▸ Exercise requirements:
Please copy out every line of the data word for word.

▸ Data supplied:
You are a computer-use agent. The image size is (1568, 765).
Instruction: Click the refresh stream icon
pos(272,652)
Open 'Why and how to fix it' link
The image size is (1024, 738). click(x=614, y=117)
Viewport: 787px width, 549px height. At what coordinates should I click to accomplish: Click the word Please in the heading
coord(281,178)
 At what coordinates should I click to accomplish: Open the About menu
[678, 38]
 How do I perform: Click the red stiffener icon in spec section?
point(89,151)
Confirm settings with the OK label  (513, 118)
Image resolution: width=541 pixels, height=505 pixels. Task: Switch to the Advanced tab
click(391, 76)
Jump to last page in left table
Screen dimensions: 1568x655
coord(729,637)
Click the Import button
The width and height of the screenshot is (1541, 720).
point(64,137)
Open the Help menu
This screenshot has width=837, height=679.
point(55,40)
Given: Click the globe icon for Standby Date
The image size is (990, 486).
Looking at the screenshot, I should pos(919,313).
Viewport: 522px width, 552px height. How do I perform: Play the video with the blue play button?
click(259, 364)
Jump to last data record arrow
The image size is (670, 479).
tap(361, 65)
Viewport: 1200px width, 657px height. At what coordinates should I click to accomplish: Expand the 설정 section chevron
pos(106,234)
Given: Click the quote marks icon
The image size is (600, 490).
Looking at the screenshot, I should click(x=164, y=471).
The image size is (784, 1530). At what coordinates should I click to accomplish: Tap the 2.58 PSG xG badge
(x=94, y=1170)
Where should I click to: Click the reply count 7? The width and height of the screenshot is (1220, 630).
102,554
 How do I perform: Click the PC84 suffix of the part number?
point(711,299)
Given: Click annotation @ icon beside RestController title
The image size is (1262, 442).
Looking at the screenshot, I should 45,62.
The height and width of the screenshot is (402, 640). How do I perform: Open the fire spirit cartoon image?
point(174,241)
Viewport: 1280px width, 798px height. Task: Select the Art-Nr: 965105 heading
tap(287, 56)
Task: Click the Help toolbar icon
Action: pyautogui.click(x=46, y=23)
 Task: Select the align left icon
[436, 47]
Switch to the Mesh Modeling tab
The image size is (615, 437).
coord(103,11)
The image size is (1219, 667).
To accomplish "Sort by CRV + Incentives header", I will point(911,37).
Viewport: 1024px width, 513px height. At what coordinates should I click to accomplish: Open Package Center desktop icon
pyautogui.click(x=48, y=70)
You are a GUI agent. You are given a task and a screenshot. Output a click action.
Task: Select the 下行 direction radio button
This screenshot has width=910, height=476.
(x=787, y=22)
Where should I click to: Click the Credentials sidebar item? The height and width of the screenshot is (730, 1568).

▸ Expected answer:
You are a computer-use agent. The image size is (1568, 765).
Instruction: Click the refresh stream icon
pos(272,652)
Open 'Why and how to fix it' link
The image size is (1024, 738). click(x=614, y=117)
Viewport: 787px width, 549px height. At what coordinates should I click to accomplish: Click the word Please in the heading
coord(281,178)
 At what coordinates should I click to accomplish: Open the About menu
[678, 38]
 How do I perform: Click the red stiffener icon in spec section?
point(89,151)
Confirm settings with the OK label  (513, 118)
Image resolution: width=541 pixels, height=505 pixels. Task: Switch to the Advanced tab
click(391, 76)
Jump to last page in left table
Screen dimensions: 1568x655
coord(729,637)
Click the Import button
The width and height of the screenshot is (1541, 720).
point(64,137)
Open the Help menu
This screenshot has width=837, height=679.
point(55,40)
Given: Click the globe icon for Standby Date
The image size is (990, 486).
Looking at the screenshot, I should pos(919,313).
Viewport: 522px width, 552px height. How do I perform: Play the video with the blue play button?
click(259, 364)
Jump to last data record arrow
The image size is (670, 479).
tap(361, 65)
Viewport: 1200px width, 657px height. At what coordinates should I click to accomplish: Expand the 설정 section chevron
pos(106,234)
Given: Click the quote marks icon
The image size is (600, 490).
Looking at the screenshot, I should click(x=164, y=471).
The image size is (784, 1530). At what coordinates should I click to accomplish: Tap the 2.58 PSG xG badge
(x=94, y=1170)
Where should I click to: Click the reply count 7? The width and height of the screenshot is (1220, 630).
102,554
 How do I perform: Click the PC84 suffix of the part number?
point(711,299)
Given: Click annotation @ icon beside RestController title
The image size is (1262, 442).
Looking at the screenshot, I should 45,62.
The height and width of the screenshot is (402, 640). How do I perform: Open the fire spirit cartoon image?
point(174,241)
Viewport: 1280px width, 798px height. Task: Select the Art-Nr: 965105 heading
tap(287, 56)
Task: Click the Help toolbar icon
Action: pyautogui.click(x=46, y=23)
 Task: Select the align left icon
[436, 47]
Switch to the Mesh Modeling tab
The image size is (615, 437).
coord(103,11)
The image size is (1219, 667).
To accomplish "Sort by CRV + Incentives header", I will point(911,37).
Viewport: 1024px width, 513px height. At what coordinates should I click to accomplish: Open Package Center desktop icon
pyautogui.click(x=48, y=70)
You are a GUI agent. You are given a task and a screenshot. Output a click action.
Task: Select the 下行 direction radio button
This screenshot has width=910, height=476.
(x=787, y=22)
Where should I click to: Click the Credentials sidebar item? The height and width of the screenshot is (730, 1568).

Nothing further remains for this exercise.